The European Commission has detailed the central role that its new AI office will play in overseeing how AI is deployed in the Europe and the enforcement of the new EU AI Act, which has passed through several legislative stages on the way to a final vote in the EU parliament, scheduled for April.
The act is designed to provide AI developers and organisations deploying AI with clear requirements and obligations regarding its uses. It promises to be the world’s most significant legislation governing the sector applied to date, operating at a supranational level across the bloc – and with ramifications for how AI is used globally.

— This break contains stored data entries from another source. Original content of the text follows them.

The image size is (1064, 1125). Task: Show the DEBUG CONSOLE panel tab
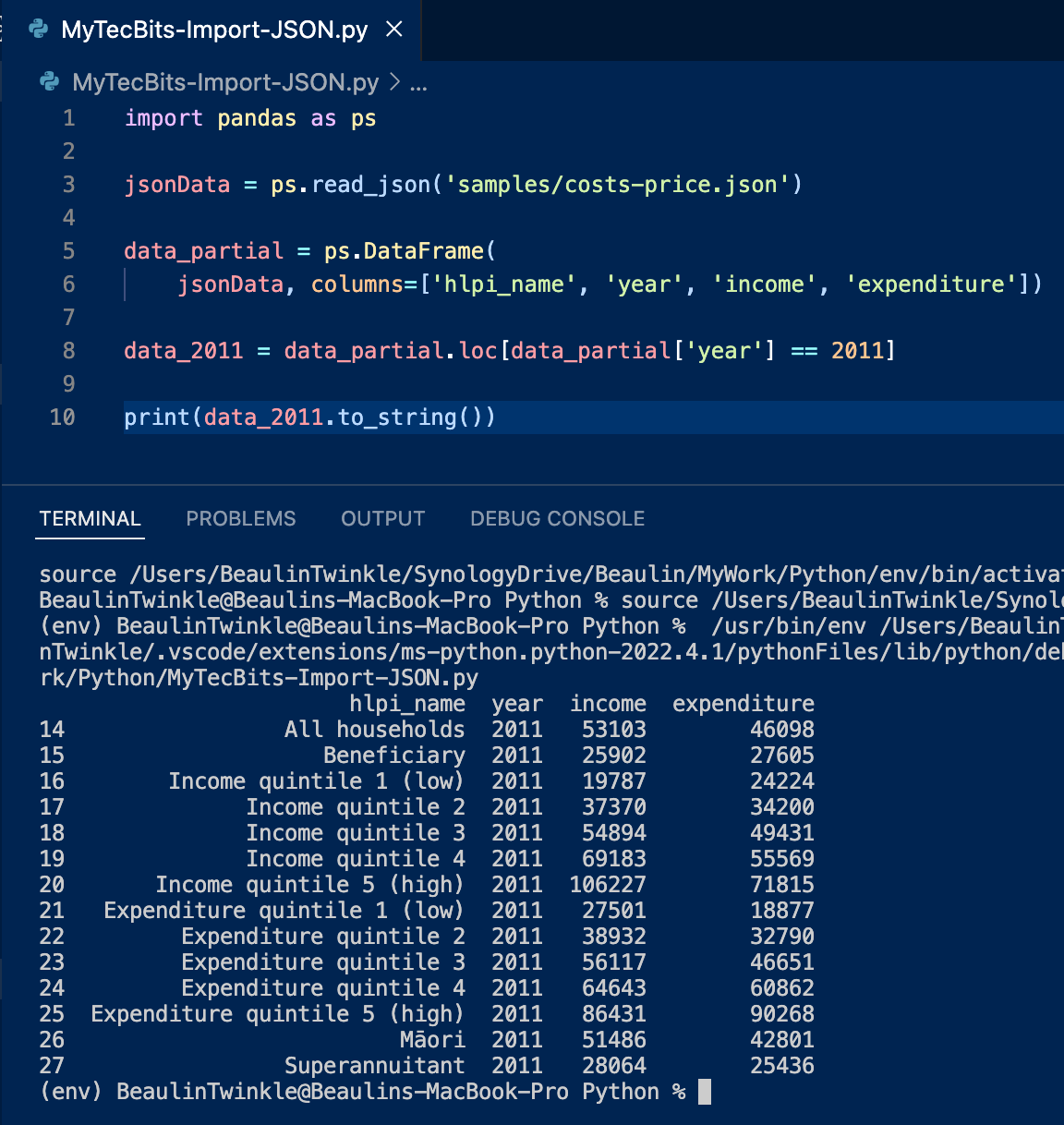557,519
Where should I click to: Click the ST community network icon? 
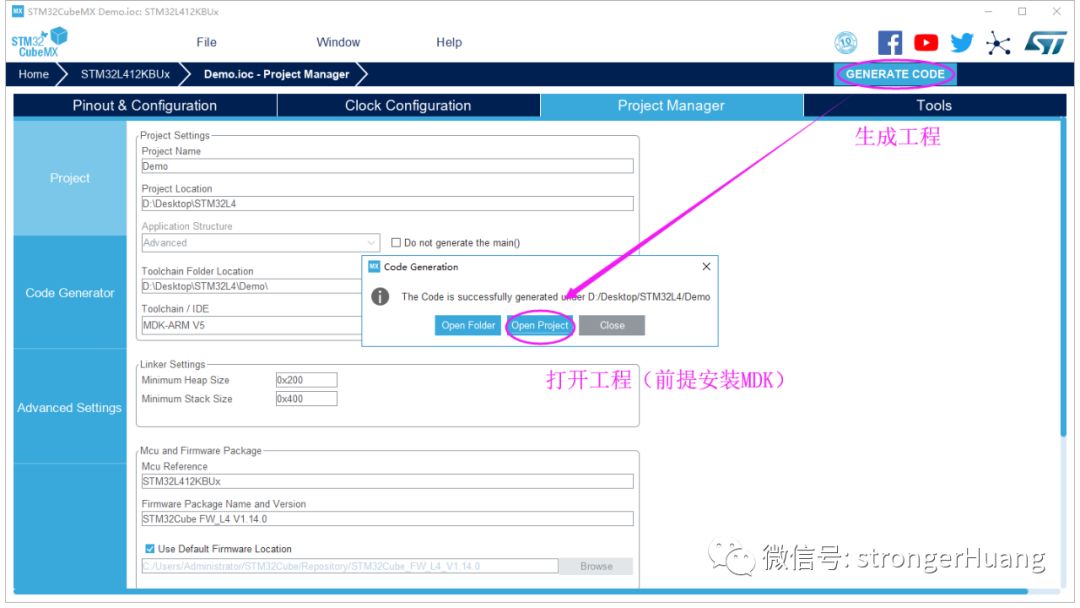(998, 43)
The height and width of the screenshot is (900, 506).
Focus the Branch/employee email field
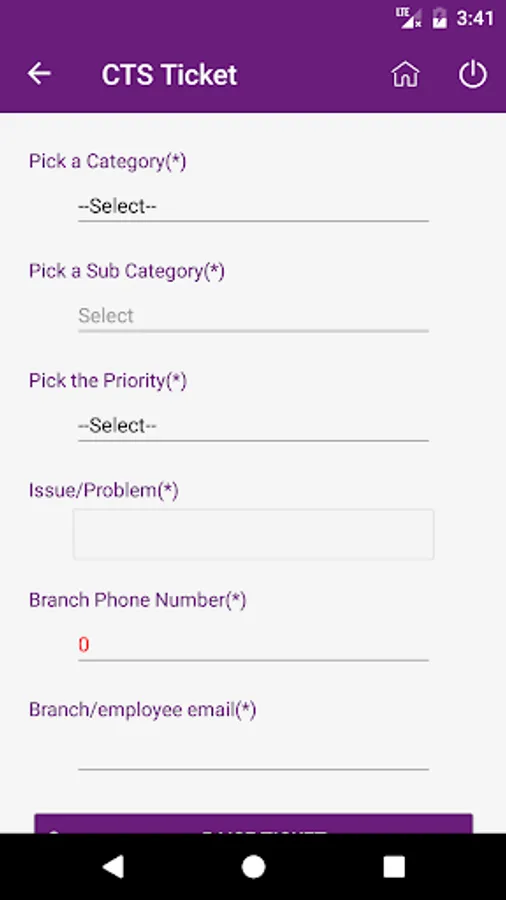253,755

Legal experts say the EU’s AI act echoes the framework of the EU’s existing General Data Protection Regulation (GDPR), but applied to AI, by imposing requirements on companies, which could result in multi-million-euro penalties if they fail to comply.
The act covers far more than just headline-grabbing technology, such as ChatGPT, and is intended to foster “trustworthy” AI in Europe and beyond, by ensuring that AI systems respect fundamental rights, safety, and ethical principles. As such, it will affect a range of industries from the energy sector to manufacturing and finance. The legislation takes a risk-based approach, with AI systems placed into one of four categories from unacceptable risk via high risk and limited risk down to minimal risk. The EU stresses it expects most uses of AI to fall into the minimal risk category.
The AI office will be a key point of contact for companies seeking clarification on their responsibilities with regard to the act and how the act will be enforced. Among its many tasks, the office will contribute to the coherent application of the AI Act, develop tools to evaluate AI classification models, draw up codes of practice to flesh out rules in cooperation with AI developers and scientists and monitor compliance with the regulation. The AI office is also tasked with strengthening the development and use of trustworthy AI and fostering international cooperation.
Due to its complexity and scope, the legislation has had a protracted three-year evolution, with some EU states seeking more time to examine how it would work in practice and . However, a political agreement was reached on the legislation in December, a final version of the text was formally presented in late January, and ambassadors from all the EU’s 27 member states approved it in February.
Assuming it is voted into law by the European Parliament in April, practices prohibited by the act will be banned six months later with other rules coming into force over the next three years.
SME support package
Mindful of the complexities faced by smaller companies seeking to develop and deploy AI solutions, the EU has also launched a package of measures to support European startups and SMEs in developing trustworthy AI that “respects EU values and rules”.
These include a proposal to make Europe's supercomputers available to innovative European AI startups to train their AI models to conform to best practice, and the launch of “AI Factories” to serve as one-stop shops for start-ups to develop advanced AI models and industrial applications.
“We are committed to innovation of AI and innovation with AI. And we will do our best to build a thriving AI ecosystem in Europe,” Margrethe Vestager, executive vice-president for a Europe Fit for the Digital Age, said on launching the measures.
EU institutions are striving to ensure the bloc is well-placed to take a lead in developing AI technology and standards. In January, TwinEU, a €25m, three-year project to develop a digital twin of the entire European electricity grid, backed by the EU’s Horizon Europe programme, was formally inaugurated, paving the way for collaboration between 75 partners across 11 countries.